Una mañana me levanté y todo había cambiado, la soledad latía en mi pecho como resultado de una sensación ermitaña que había dicho presente el último tiempo. Despertar y darse cuenta que las únicas cosas que te gustan hacer no traen más que soledad, pobreza y una vida llena de adversidades no es lo más recomendable para un domingo soleado de un hombre depresivo. La noche anterior había estado tocando el violín con mi cuarteto en un bar destinado a que los turistas paguen un sobreprecio exagerado por una cerveza de mala calidad. Oscar, Aaron y Fortuna tocabamos en la tarima mal acondicionada los clásicos que nos habían hecho efervescente la sangre y disfrutábamos de eso. Lo hacíamos bien, mis dedos bailaban en el violín con una soltura inédita en mi desempeño, sumaba mi facilidad para el ritmo con la falta de sustento teórico, eso me daba una libertad que excedía todos los límites que las teorías proponían. Mientras paseaba por las notas chillonas pensaba en el corral que nos proponen la religión, las leyes, la moral, la teoría y hasta la manera correcta de elegir, simplemente porque así debe ser. La gente miraba (no puedo asegurar que escuchaba también) nuestro número, cuatro músicos desprendiendo su supuesto talento. En silencio, observaban con ojos de inspector de sanidad en primera fila y, como ya solía pasar, estaba sentado un joven violinista que intentaba copiarme cada movimiento, yo lo sabía pero disimilaba mi molestia. Me observaba directamente a los dedos y se sentaba del lado del escenario que me tocaba en cada ocasión.
Afuera, hacía frío pero ya la buena estación le iba ganando lugar al invierno más aterrador y depresivo para los solitarios. Mientras ejecutaba una melodía sugestiva y alegre, bajo la mirada del joven violinista, reparé en un grupo de jóvenes mujeres que estaban sentadas del otro lado del escenario. Miraban atentas y movían la cabeza o el pie al ritmo de la música, señal de agrado y bien estar.

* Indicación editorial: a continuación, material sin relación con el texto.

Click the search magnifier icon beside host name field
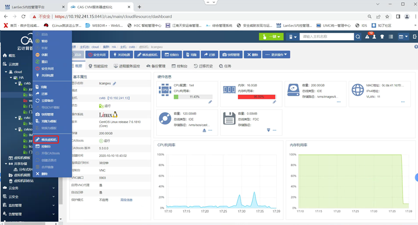 coord(358,37)
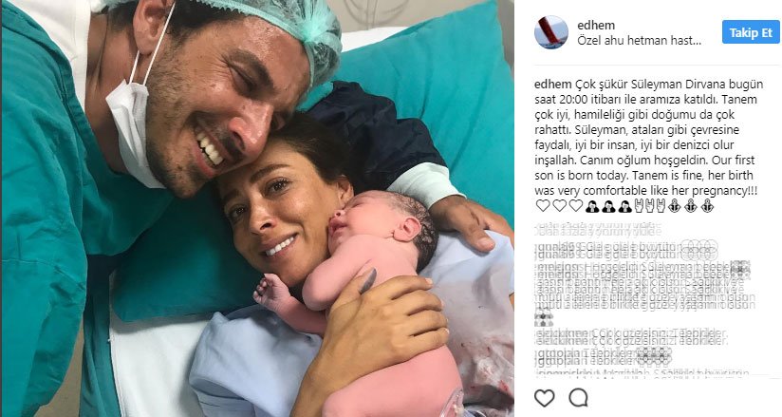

Continué tocando la melodía casi sin pensar, por repetición, por inercia, mientras en mi cabeza se hizo presente la idea de penetrar violentamente a una de las señoritas que clavaba sus ojos en los míos con una fuerza que me asustó. Llevaba una pollera roja que dejaba ver la parte menos importante de las piernas que, a su vez, estaban cubiertas con una media de red negra que dejaba salir un tatuaje lleno de color que no pude ver qué era con exactitud. Enseguida me olvidé de lo que estaba tocando pero nunca lo dejé de hacer, mantuve la mirada para no salir perdedor en el primer encuentro (cosa que hubiese marcado mi eterno segundo puesto en la relación) pero ella dobló la apuesta y sonrió sin disimulo, jugó su turno y me dio los dados. Yo seguí tocando por un rato más.
Al terminar me dirigí hacia la barra para cobrar mi parte de la paga.
-Un vino por favor.
-¿Cuál querés?
Me dijo el encargado de mala manera, sin levantar sus ojos de la computadora con la que no sólo controlaba el bar.
-Cabernet.
-A los músicos sólo les podemos dar malbec y no el de la casa, una copa. Se creen que vienen a emborracharse y no a trabajar.
-Discúlpame, por algo llamás músicos a tu bar, nos pagan una miseria y encima nos tratan mal, curiosamente al hombre que vende cocaína en el baño lo tratan mejor. ¿Será más honesto?
Clavó su mirada en mis ojos y me sirvió la copa de malbec. Le devolví una mirada poco amena y me dirigí a la puerta con mis amigos.
Al salir, los vi en ronda hablando efusivamente entre ellos.
-Este país no da para más, debemos irnos. Me han contado que en Europa los músicos son valorados, que la paga es aceptable, no tienen que rebajarse para enseñarle a tocar a pobres chicos arrastrados por sus padres para que los dejen a solas un par de horas, que mucho menos te niegan la comida y no hay que trabajar en el puerto quejándote al sol…
Las palabras se vieron interrumpidas en mi mente por el pasar de la mujer de la pollera roja, me miró y se fue sin decir nada. Yo me encontré repasando mis penas mientras esperaba el colectivo envuelto en una madrugada tenebrosa, en soledad y con el alma vacía. Con doscientos pesos en mi bolsillo correspondiente a mi paga y un violín de treinta mil pesos.